Belediye seçimi sonuçları, iktisadî ve sosyal göstergelerin düzelmesinin, seçim kazanmak için yeterli olmadığını gösteriyordu. İşsizliğin üç yıldan beri hızla azaldığı, enflasyonun yok denecek kadar zayıf olmaya devam ettiği, önemsiz bir bütçe açığıyla hatırı sayılır bir büyüme hızını yakalamış olan Fransa’da, sol partiler, iyi iktisadî sonuçların seçmenleri cezbetmek için yeterli olmayacağı olgusunu keşfettiler. Üstelik yaratılan istihdam, güvencesi zayıf ve düşük ücretli işlerde yoğunlaştığı için, insanlarda güvenli bir gelecek duygusu yaratmıyordu. Bunun yanında, iktisadî gelecek konusunda daha az endişeli olmaya başlayan kesimlerin, toplu yaşamdaki aksaklıklar, özellikle çevre kirliliği, güvenlik, eğitim kalitesi gibi konularda daha talepkâr oldukları ortaya çıktı. Emeklilik sisteminin geleceğinin sürdürülebilir olmaması tehlikesine ilaveten, üst üste gelen deli dana, şap ve benzeri gıda güvenliği sorunlarıyla iktisat merkezli toplumun tehlikelerine karşı duyarlı olmaya başlayan bu kesimler, iktisadî göstergelerin düzelmesiyle yetinmeyen bir talepler dizisi ifade etmeye başladılar. Bu taleplerin anahtar kelimeleri, güvenlik, yaşama uyumlu çevre ve günlük yaşam kalitesiydi. Bu talepler, salt kamu harcamalarıyla karşılanacak türden değiller. Üstelik sol, asgari gelir güvencesi gibi, kamu kaynaklarını kullanarak yapılabilecek toplumsal dayanışma girişimlerini de hayata geçirmekten geri kalmamıştı.

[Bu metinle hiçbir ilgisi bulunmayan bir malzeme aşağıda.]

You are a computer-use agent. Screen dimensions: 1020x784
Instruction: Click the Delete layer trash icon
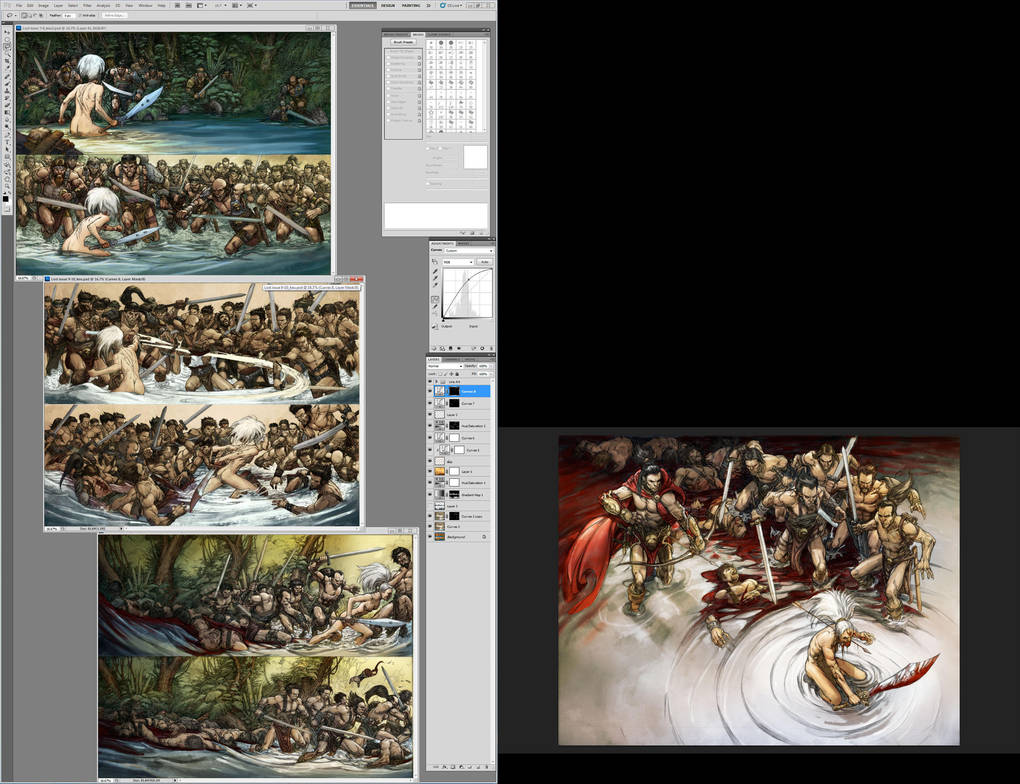point(487,767)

Bir yıl sonraki çifte seçimler dikkate alınırsa, Fransa’da sol koalisyonun, iktisat politikasını köklü biçimde değiştirmesi zor gözüküyor. Ama gelecek seçimlerin bir yenilgiye dönüşmemesi için de, sol koalisyonun yeni toplumsal beklentilere uyumlu cevaplar üretmesi de elzem. Fransa’da solun karşısında, refah toplumu içinde dayanışma, güvenlik ve yaşam kalitesi beklentilerini tatmin edecek yeni politikalar nelerdir, bunlar nasıl sürdürülebilir biçimde üretilebilir sorusu duruyor.